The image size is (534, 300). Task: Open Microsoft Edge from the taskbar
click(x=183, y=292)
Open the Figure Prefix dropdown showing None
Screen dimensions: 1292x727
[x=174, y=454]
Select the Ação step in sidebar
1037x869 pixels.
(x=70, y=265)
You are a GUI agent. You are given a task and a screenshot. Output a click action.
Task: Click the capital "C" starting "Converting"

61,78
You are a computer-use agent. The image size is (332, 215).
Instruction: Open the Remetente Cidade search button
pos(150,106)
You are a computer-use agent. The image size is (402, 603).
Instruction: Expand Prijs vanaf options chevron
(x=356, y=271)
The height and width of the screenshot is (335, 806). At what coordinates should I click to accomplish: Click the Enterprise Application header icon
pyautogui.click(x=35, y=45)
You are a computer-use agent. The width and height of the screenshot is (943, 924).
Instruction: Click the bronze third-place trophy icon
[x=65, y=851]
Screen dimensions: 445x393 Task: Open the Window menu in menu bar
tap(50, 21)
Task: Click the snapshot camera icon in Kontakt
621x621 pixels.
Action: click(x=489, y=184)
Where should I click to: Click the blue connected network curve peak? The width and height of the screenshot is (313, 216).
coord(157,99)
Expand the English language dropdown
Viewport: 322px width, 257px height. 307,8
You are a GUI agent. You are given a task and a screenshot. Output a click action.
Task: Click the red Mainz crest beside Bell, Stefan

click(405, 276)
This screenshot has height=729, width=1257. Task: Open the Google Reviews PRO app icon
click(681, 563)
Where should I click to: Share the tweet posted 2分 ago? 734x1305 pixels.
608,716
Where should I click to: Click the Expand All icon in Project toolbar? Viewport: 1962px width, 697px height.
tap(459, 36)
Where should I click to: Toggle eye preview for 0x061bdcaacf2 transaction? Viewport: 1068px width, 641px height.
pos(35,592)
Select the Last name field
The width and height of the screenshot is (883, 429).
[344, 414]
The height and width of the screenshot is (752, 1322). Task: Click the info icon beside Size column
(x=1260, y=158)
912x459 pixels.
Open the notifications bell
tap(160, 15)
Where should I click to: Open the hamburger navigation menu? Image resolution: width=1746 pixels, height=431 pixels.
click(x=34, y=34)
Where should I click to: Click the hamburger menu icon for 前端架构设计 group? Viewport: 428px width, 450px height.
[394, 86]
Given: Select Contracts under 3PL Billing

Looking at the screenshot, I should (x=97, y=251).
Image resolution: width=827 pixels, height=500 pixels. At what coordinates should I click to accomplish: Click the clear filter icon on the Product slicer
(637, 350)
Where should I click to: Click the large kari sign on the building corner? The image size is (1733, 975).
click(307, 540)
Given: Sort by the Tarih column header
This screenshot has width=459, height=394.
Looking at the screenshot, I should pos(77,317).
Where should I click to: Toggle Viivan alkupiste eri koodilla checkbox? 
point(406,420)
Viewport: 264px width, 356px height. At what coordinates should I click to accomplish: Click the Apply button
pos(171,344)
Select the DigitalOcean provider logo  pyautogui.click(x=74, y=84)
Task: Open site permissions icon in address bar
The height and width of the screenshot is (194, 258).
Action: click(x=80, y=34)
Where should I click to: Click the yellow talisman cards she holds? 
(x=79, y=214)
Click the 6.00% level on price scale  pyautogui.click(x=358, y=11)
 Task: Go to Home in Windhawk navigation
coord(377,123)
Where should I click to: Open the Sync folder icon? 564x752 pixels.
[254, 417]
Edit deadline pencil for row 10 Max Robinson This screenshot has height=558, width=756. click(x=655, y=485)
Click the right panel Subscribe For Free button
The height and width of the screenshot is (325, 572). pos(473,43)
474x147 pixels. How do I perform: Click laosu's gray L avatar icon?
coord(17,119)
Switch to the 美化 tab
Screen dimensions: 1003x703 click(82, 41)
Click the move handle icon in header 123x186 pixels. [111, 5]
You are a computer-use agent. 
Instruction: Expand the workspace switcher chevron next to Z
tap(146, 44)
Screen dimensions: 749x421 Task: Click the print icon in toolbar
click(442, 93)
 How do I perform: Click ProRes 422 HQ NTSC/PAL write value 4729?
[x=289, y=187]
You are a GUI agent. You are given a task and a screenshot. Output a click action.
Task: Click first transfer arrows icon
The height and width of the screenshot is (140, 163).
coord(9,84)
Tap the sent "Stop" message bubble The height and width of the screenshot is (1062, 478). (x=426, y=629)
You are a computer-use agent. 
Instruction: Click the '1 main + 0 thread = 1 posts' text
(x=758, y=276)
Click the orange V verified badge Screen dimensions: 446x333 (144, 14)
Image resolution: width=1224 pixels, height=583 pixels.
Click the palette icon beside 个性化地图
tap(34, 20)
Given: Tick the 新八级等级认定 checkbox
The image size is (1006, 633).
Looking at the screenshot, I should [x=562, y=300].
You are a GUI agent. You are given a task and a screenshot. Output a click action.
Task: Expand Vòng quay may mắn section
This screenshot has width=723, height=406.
◇ ◇ ◇ ◇ ◇
WRITTEN TASK: Can you reproduce the listing above with "trophy" swapped for "medal" and nothing else altered?

COMPLETED TASK:
The image size is (534, 300). Task: Open Microsoft Edge from the taskbar
click(x=183, y=292)
Open the Figure Prefix dropdown showing None
Screen dimensions: 1292x727
[x=174, y=454]
Select the Ação step in sidebar
1037x869 pixels.
(x=70, y=265)
You are a GUI agent. You are given a task and a screenshot. Output a click action.
Task: Click the capital "C" starting "Converting"

61,78
You are a computer-use agent. The image size is (332, 215).
Instruction: Open the Remetente Cidade search button
pos(150,106)
You are a computer-use agent. The image size is (402, 603).
Instruction: Expand Prijs vanaf options chevron
(x=356, y=271)
The height and width of the screenshot is (335, 806). At what coordinates should I click to accomplish: Click the Enterprise Application header icon
pyautogui.click(x=35, y=45)
You are a computer-use agent. The width and height of the screenshot is (943, 924).
Instruction: Click the bronze third-place medal icon
[x=65, y=851]
Screen dimensions: 445x393 Task: Open the Window menu in menu bar
tap(50, 21)
Task: Click the snapshot camera icon in Kontakt
621x621 pixels.
Action: click(x=489, y=184)
Where should I click to: Click the blue connected network curve peak? The width and height of the screenshot is (313, 216).
coord(157,99)
Expand the English language dropdown
Viewport: 322px width, 257px height. 307,8
You are a GUI agent. You are given a task and a screenshot. Output a click action.
Task: Click the red Mainz crest beside Bell, Stefan

click(405, 276)
This screenshot has height=729, width=1257. Task: Open the Google Reviews PRO app icon
click(681, 563)
Where should I click to: Share the tweet posted 2分 ago? 734x1305 pixels.
608,716
Where should I click to: Click the Expand All icon in Project toolbar? Viewport: 1962px width, 697px height.
tap(459, 36)
Where should I click to: Toggle eye preview for 0x061bdcaacf2 transaction? Viewport: 1068px width, 641px height.
pos(35,592)
Select the Last name field
The width and height of the screenshot is (883, 429).
[344, 414]
The height and width of the screenshot is (752, 1322). Task: Click the info icon beside Size column
(x=1260, y=158)
912x459 pixels.
Open the notifications bell
tap(160, 15)
Where should I click to: Open the hamburger navigation menu? Image resolution: width=1746 pixels, height=431 pixels.
click(x=34, y=34)
Where should I click to: Click the hamburger menu icon for 前端架构设计 group? Viewport: 428px width, 450px height.
[394, 86]
Given: Select Contracts under 3PL Billing

Looking at the screenshot, I should (x=97, y=251).
Image resolution: width=827 pixels, height=500 pixels. At what coordinates should I click to accomplish: Click the clear filter icon on the Product slicer
(637, 350)
Where should I click to: Click the large kari sign on the building corner? The image size is (1733, 975).
click(307, 540)
Given: Sort by the Tarih column header
This screenshot has width=459, height=394.
Looking at the screenshot, I should pos(77,317).
Where should I click to: Toggle Viivan alkupiste eri koodilla checkbox? 
point(406,420)
Viewport: 264px width, 356px height. At what coordinates should I click to accomplish: Click the Apply button
pos(171,344)
Select the DigitalOcean provider logo  pyautogui.click(x=74, y=84)
Task: Open site permissions icon in address bar
The height and width of the screenshot is (194, 258).
Action: click(x=80, y=34)
Where should I click to: Click the yellow talisman cards she holds? 
(x=79, y=214)
Click the 6.00% level on price scale  pyautogui.click(x=358, y=11)
 Task: Go to Home in Windhawk navigation
coord(377,123)
Where should I click to: Open the Sync folder icon? 564x752 pixels.
[254, 417]
Edit deadline pencil for row 10 Max Robinson This screenshot has height=558, width=756. click(x=655, y=485)
Click the right panel Subscribe For Free button
The height and width of the screenshot is (325, 572). pos(473,43)
474x147 pixels. How do I perform: Click laosu's gray L avatar icon?
coord(17,119)
Switch to the 美化 tab
Screen dimensions: 1003x703 click(82, 41)
Click the move handle icon in header 123x186 pixels. [111, 5]
You are a computer-use agent. 
Instruction: Expand the workspace switcher chevron next to Z
tap(146, 44)
Screen dimensions: 749x421 Task: Click the print icon in toolbar
click(442, 93)
 How do I perform: Click ProRes 422 HQ NTSC/PAL write value 4729?
[x=289, y=187]
You are a GUI agent. You are given a task and a screenshot. Output a click action.
Task: Click first transfer arrows icon
The height and width of the screenshot is (140, 163).
coord(9,84)
Tap the sent "Stop" message bubble The height and width of the screenshot is (1062, 478). (x=426, y=629)
You are a computer-use agent. 
Instruction: Click the '1 main + 0 thread = 1 posts' text
(x=758, y=276)
Click the orange V verified badge Screen dimensions: 446x333 (144, 14)
Image resolution: width=1224 pixels, height=583 pixels.
Click the palette icon beside 个性化地图
tap(34, 20)
Given: Tick the 新八级等级认定 checkbox
The image size is (1006, 633).
Looking at the screenshot, I should [x=562, y=300].
You are a GUI agent. You are given a task and a screenshot. Output a click action.
Task: Expand Vòng quay may mắn section
This screenshot has width=723, height=406.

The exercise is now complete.